How to Mitigate CVE-2026-6378
Immediate Actions Required
- Upgrade the Maxi Blocks plugin to version 2.1.10 or later on every affected WordPress site.
- Audit existing Author, Editor, and Contributor accounts and remove any that are unnecessary or unrecognized.
- Review stored Maxi Blocks style card records and remove entries containing script tags, event handlers, or javascript: URIs.
- Force password resets and invalidate active sessions for administrators who may have loaded compromised pages.
Patch Information
The vendor addressed the vulnerability in Maxi Blocks 2.1.10. The patch adds sanitization for the sc_styles parameter at the REST API boundary and during style card rendering. See the version 2.1.10 source in class-maxi-api.php and the GitHub pull request diff for the specific code changes.
Workarounds
- Restrict Author and higher role assignments to trusted users until the plugin is updated.
- Deploy a Web Application Firewall (WAF) rule that blocks requests to /wp-json/maxi-blocks/v1.0/style-card containing HTML or script syntax in the sc_styles field.
- Temporarily disable the Maxi Blocks plugin on sites where patching cannot be applied immediately.

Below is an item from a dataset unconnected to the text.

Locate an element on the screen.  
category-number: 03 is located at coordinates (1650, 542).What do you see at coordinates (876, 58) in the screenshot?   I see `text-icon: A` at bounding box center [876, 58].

- Apply a strict Content Security Policy that disallows inline scripts on admin and front-end pages.
# Example WAF rule (ModSecurity) blocking script payloads in sc_styles
SecRule REQUEST_URI "@beginsWith /wp-json/maxi-blocks/v1.0/style-card" \
"id:1026378,phase:2,deny,status:403,log,\
msg:'CVE-2026-6378 Maxi Blocks Stored XSS attempt',\
chain"
SecRule ARGS:sc_styles "@rx (?i)(<script|onerror=|onload=|javascript:|expression\()" \
"t:none,t:urlDecodeUni"
Disclaimer: This content was generated using AI. While we strive for accuracy, please verify critical information with official sources.